- _INPUT DATA_:
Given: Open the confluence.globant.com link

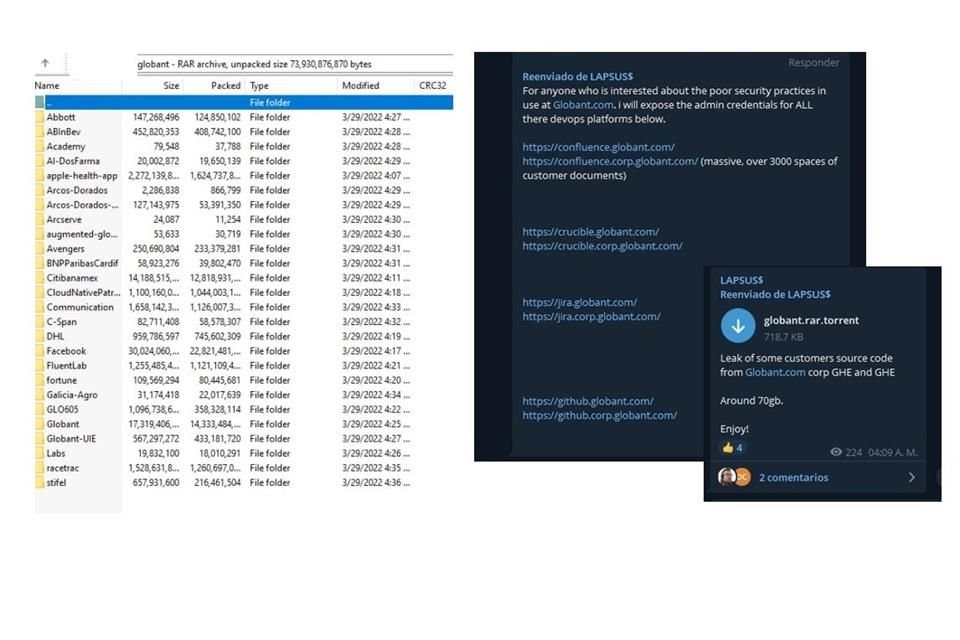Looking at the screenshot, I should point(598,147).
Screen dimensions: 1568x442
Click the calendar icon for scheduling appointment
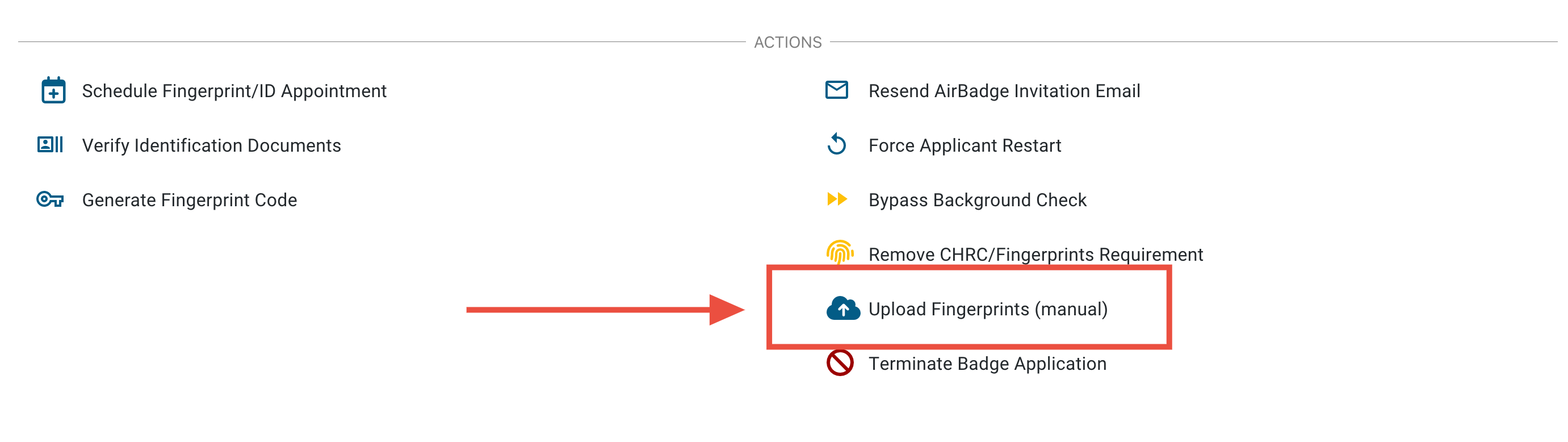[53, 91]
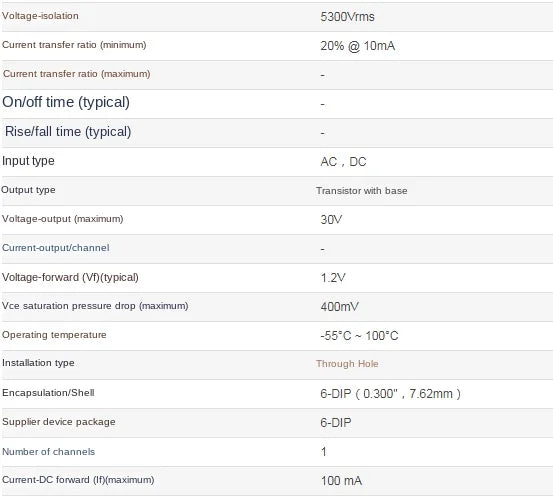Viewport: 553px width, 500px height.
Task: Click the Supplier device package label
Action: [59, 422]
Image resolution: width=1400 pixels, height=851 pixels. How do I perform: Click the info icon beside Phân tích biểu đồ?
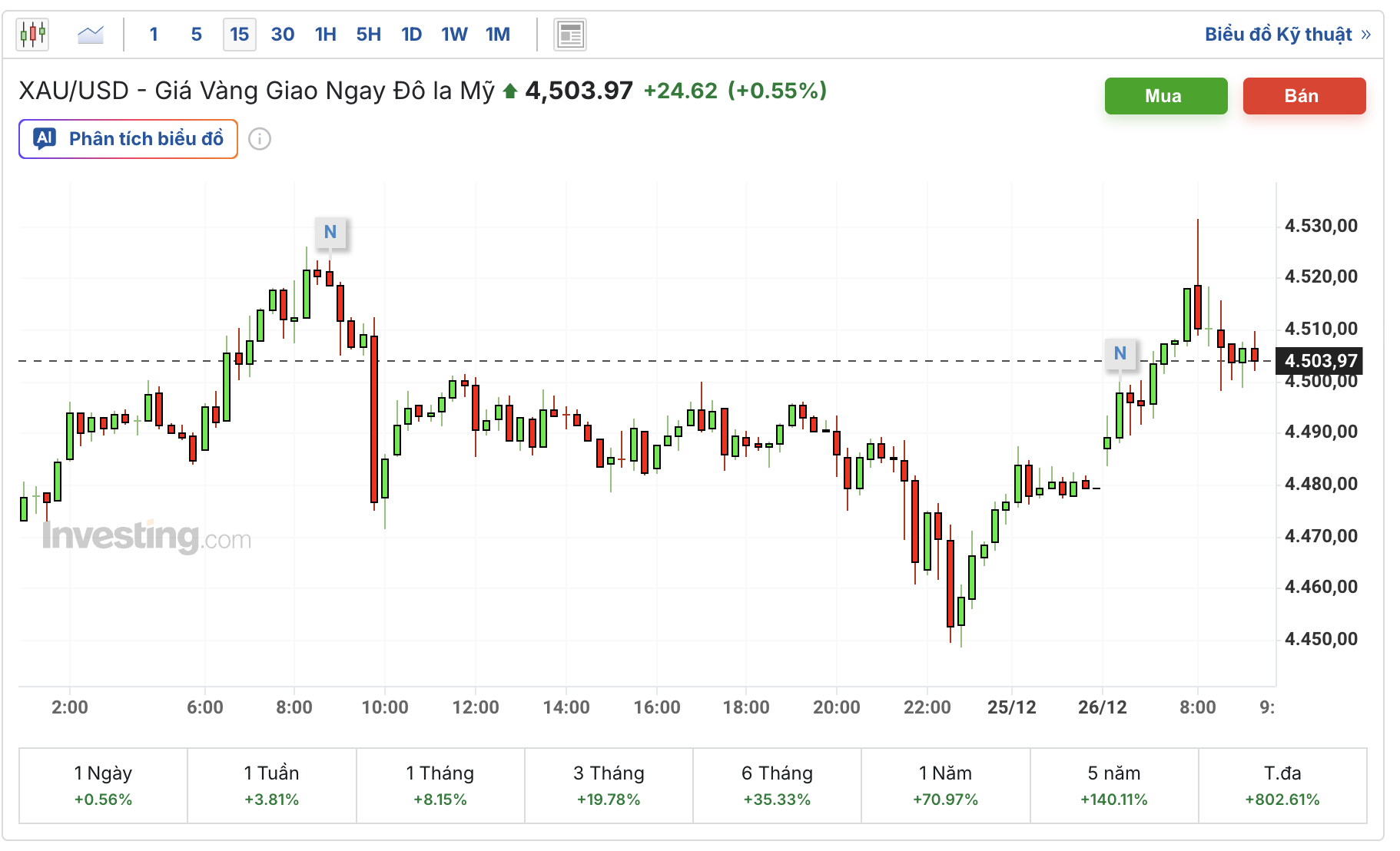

- _WHAT THE TASK ASKS_:
Without the pictures, give every line above again exactly.

- _SOLVED PROBLEM_:
Given: Open the confluence.globant.com link

Looking at the screenshot, I should point(598,147).
Screen dimensions: 1568x442
Click the calendar icon for scheduling appointment
[53, 91]
Viewport: 553px width, 500px height.
Task: Click the Supplier device package label
Action: [59, 422]
Image resolution: width=1400 pixels, height=851 pixels. How do I perform: Click the info icon beside Phân tích biểu đồ?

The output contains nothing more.